When the gall-bladder has not been fastened nor allowed to adhere to the skin, but only to the peritoneum, the fistulas thus made will usually close and rarely need stimulation. Should, however, the granulation process by which closure is effected be too sluggish it may be stimulated by the application of nitrate of silver, either in solution upon a swab, or in solid form, as when melted into a bead upon the end of a suitable probe. Firm pressure will also assist in final closure.
It is not reasonable to expect that after so much intervention, within the rudely triangular potential cavity occupied by the gall-bladder and the ducts, adhesions will not form as a part of the reparative process. In fact it may rather be expected that as it becomes obliterated adhesion must necessarily follow. In consequence there may result an agglutination around the gall tract, and into a common mass, of the liver, the colon, and the pyloric end of the stomach. In spite of these adhesions bad symptoms rarely ensue, and when discomfort persists it is usually in those cases in which no stone was found or those in which stones have been overlooked. Andrews regards such postoperative adhesions as unavoidable and even desirable, and, having no faith in any measures to prevent their formation, differs from Morris in regard to the technique of their subsequent removal. It appearing from observation and experience that the stomach is the organ which suffers most by extensive adhesion to the liver, he has proposed to substitute the colon for the stomach in this necessary union of surfaces, and would even practise it in old cases after separation of old adhesions.

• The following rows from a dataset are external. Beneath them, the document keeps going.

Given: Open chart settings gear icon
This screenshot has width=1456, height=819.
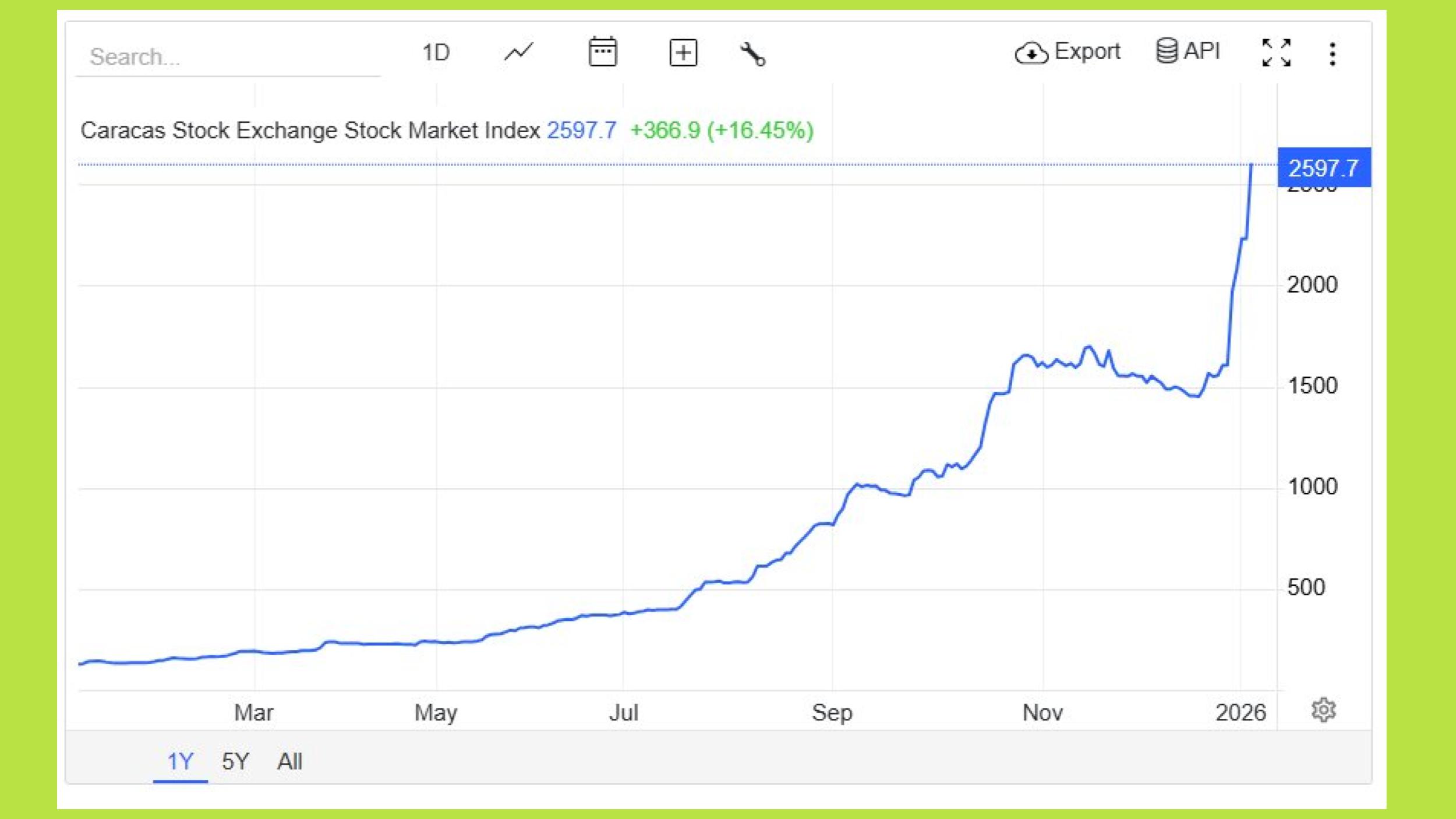Looking at the screenshot, I should click(1323, 710).
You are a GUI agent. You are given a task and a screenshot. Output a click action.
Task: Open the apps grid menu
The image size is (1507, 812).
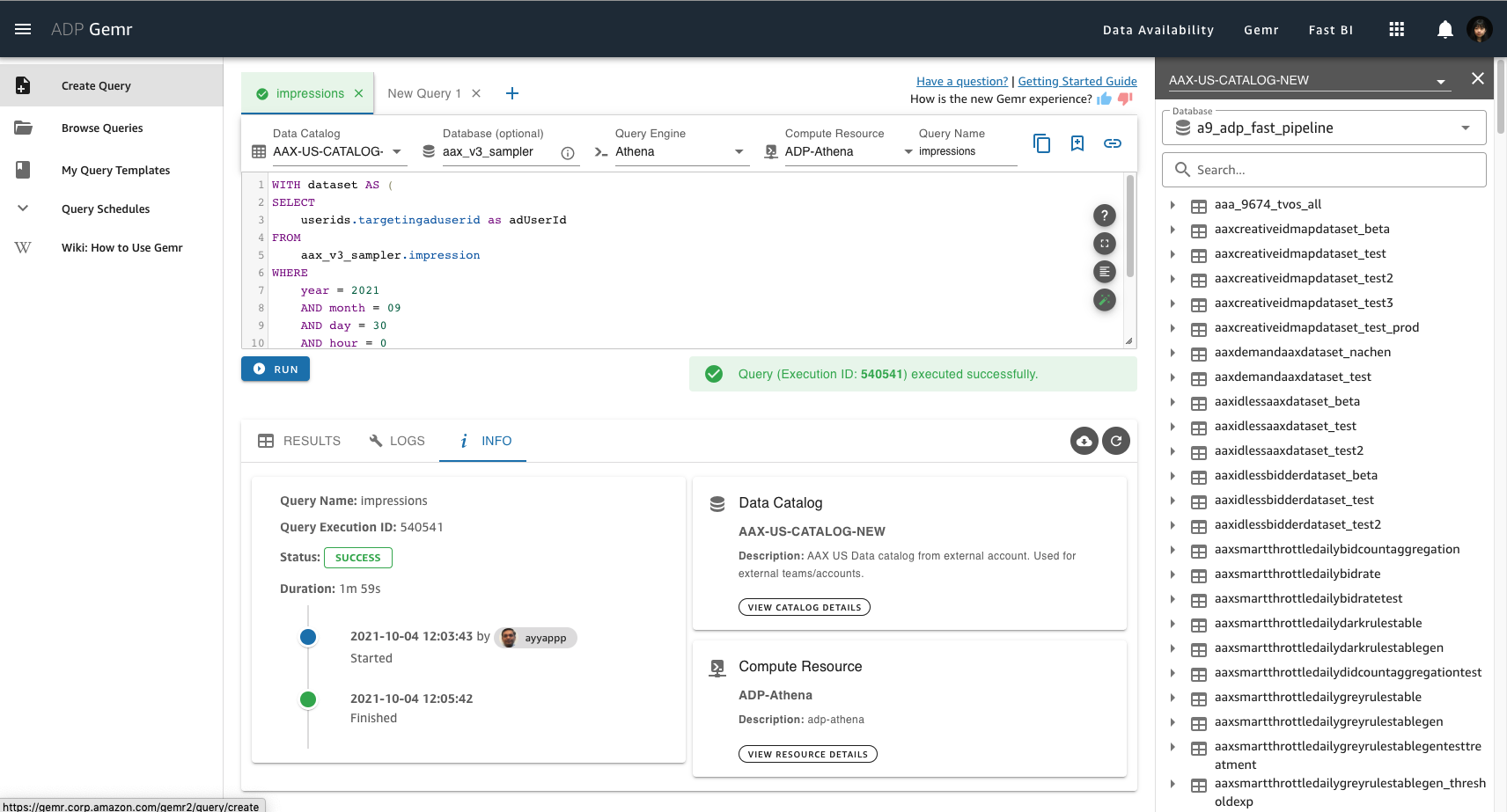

The operation suggested by Andrews, and which he calls _cholehepatopexy_, or _colon substitution_, is made with an incision through the middle line of the right rectus, avoiding any old scar, long enough to afford plenty of room. The stomach is then carefully separated from the liver, tearing liver tissue rather than that of the former, if something must be torn, and checking bleeding by hot sponges. The pylorus having been exposed the stomach is invaginated into it in order to demonstrate its patency. The freshly separated viscera will now fall again into immediate contact unless the transverse colon be pulled up and held in place between the liver and the pylorus, this not being so much of a displacement as would appear, as the bowel is not rotated and does not cross over the stomach. The colon is held in its new relation by attaching its omentum to the gastrohepatic ligament, to the liver surface, or to remnants of old adhesions in the angle between the pylorus and the liver. The looser the omentum and the more easily it can be interposed in this way the better. Andrews’ conclusions are that gall-tract adhesions are unavoidable, both in disease and after operation, that they are harmless except in a very few cases, and often beneficial, and that in the few cases where they do harm this comes from malposition rather than from adhesions _per se_. He even believes that certain vague gastric adhesions which might have been benefited by this operation have been previously treated by gastro-enterostomy.